闻言,她有点戒备。「你不觉得我看起来更健康了?」
他眉头微蹙。「你真的怀孕了吗?」看不出来,她顶多只长了一点肉而已,不,说是长肉,倒不如说是有点水肿吧,但她的气色似乎真的比以往好上一些。
「嗯。」她轻点头,抓着他的乎有点汗湿。「你还戴着护身符啊。」
她努力地想要转移话题,就希望他别再把注意力绕在她身上。
「你不也戴着?」粉红色的护身符就绑在她的手上,他贪婪地轻抚着她细腻的肌肤。「你知道吗?这个恋爱护身符要是没添香油钱,是不会灵验的。」
「真的?」
「我去添过了,顺便替你祈福。」
「那真是太好了。」
「一点都不好。」他垂敛深不见底的黑眸。「跟我回台湾。」
发觉他紧扫着她的手腕,她下意识地喊着。「不要!」
「为什么不要?」他不懂。「你不是爱我吗?还是你决定要放弃我了?」
事实上,她只是想要偷种而已?
「没有,我才没那么想!」谁要放弃啊?就算他要她也不允许。
「不然你为什么不跟我回台湾?」他烦躁地爬了爬头发。「难道是你还气我那天晚上对你说那些话?」
「气是气,但都已经过了三个月,还能气什么?」她直视着他。「你们应该都坐下来把话说清楚了吧?」
「岂只如此,我连他们的婚事都一并敲定了。」他回台湾时,不忘找齐振国谈他们两个的事,也希望齐振国看在他的份上,别对齐媛太苛责,让她能够嫁给自己心爱的男人。「全都依照你的日记,完成你所有的计划。」
「哦,原来我的日记不是不见了。」那晚走得太匆促,她一直以为是掉了,心痛极了。
「在我家里,台湾的家里,你要是想要,就得跟我一道走。」连仲衍放弃强硬的手段,改走诱敌政策。

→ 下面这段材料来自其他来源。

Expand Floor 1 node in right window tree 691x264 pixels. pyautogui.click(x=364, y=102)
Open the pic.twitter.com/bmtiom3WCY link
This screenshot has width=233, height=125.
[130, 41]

「你既然已经看过我的日记,就应该知道我的想法啊。」她执拗地想要抽回手,却没料到他拙得更加死紧。
「你要的既然是我,那么结果只要得到我,不就好了?」干么多个累赘?
「可是,我也想要孩子啊。」她尖声喊着,附近几家民宿随即有人探出头观看。
「要孩子随时都可以,有需要急在这个时候吗?」他一把将她揪进怀里,发狠地搂着,像是要将她嵌入体内般的粗暴。「你让我怀疑你要的是孩子而不是我!」
一想到他这个老子比不过一个还没出生的臭小子,他就怒火中烧。
「既然都有了,为什么不要他?」她难得发怒地吼着,美眸圆瞠。
「我有说一定不要他吗?」他暴吼一声。
齐家眨了眨眼,正要开口,却见她居住的民宿有人冲出来,她连忙制止。
「不要误会,我们没有在吵架。」
「他是谁?」刚才跟齐家在石阶上抬杠的男子拿着球棒,一脸杀气腾腾。
「他是……」
「她老公。」连仲衍不善地瞪去。「有意见啊?」
男子闻言,神色很复杂地退开。
「那家伙是谁?」连仲衍脸色很臭地问着,独占欲强烈彰显。
「民宿老板的儿子。」
「立刻跟我回台湾。」开玩笑,把她丢在这里,那些豺狼虎豹就要把她给吞了。
「你冷静一点听我说嘛。」
他回头暴咆,打断她的话。
「你看不出来我是在担心你的身体吗?」非得要把他给搞疯不可吗?「你总是在替别人着想,能不能也替自己着想一下?」
「我没事啊。」听着他饱含担忧的口吻,她的语气也跟着软了。「我有请当地的助产士帮我看我的状况,她们说一切很良好的。」
「你以为她们的手会发出超音波?还是以为她们光用看的,就能看出你身体的所有状况?」真那么神的话,还需要那么多的医疗设备?「听我的话,先回台湾,问过专业医师的意见,我们再做决定,好吗?」
齐家垂下美眸忖度。「可是这里风景很漂亮,宝宝要是在这里出生,应该会很健康。」唉,要离开,她觉得好不舍。
「有我在宝宝才会健康。」他略微不爽地撇了撇嘴。「难不成你要告诉我,你一点都不想我,是我在自作多情?」
「我当然想你啊。」想得心都痛了,要不是哭会影响宝宝的健康,她肯定会大哭待哭几场。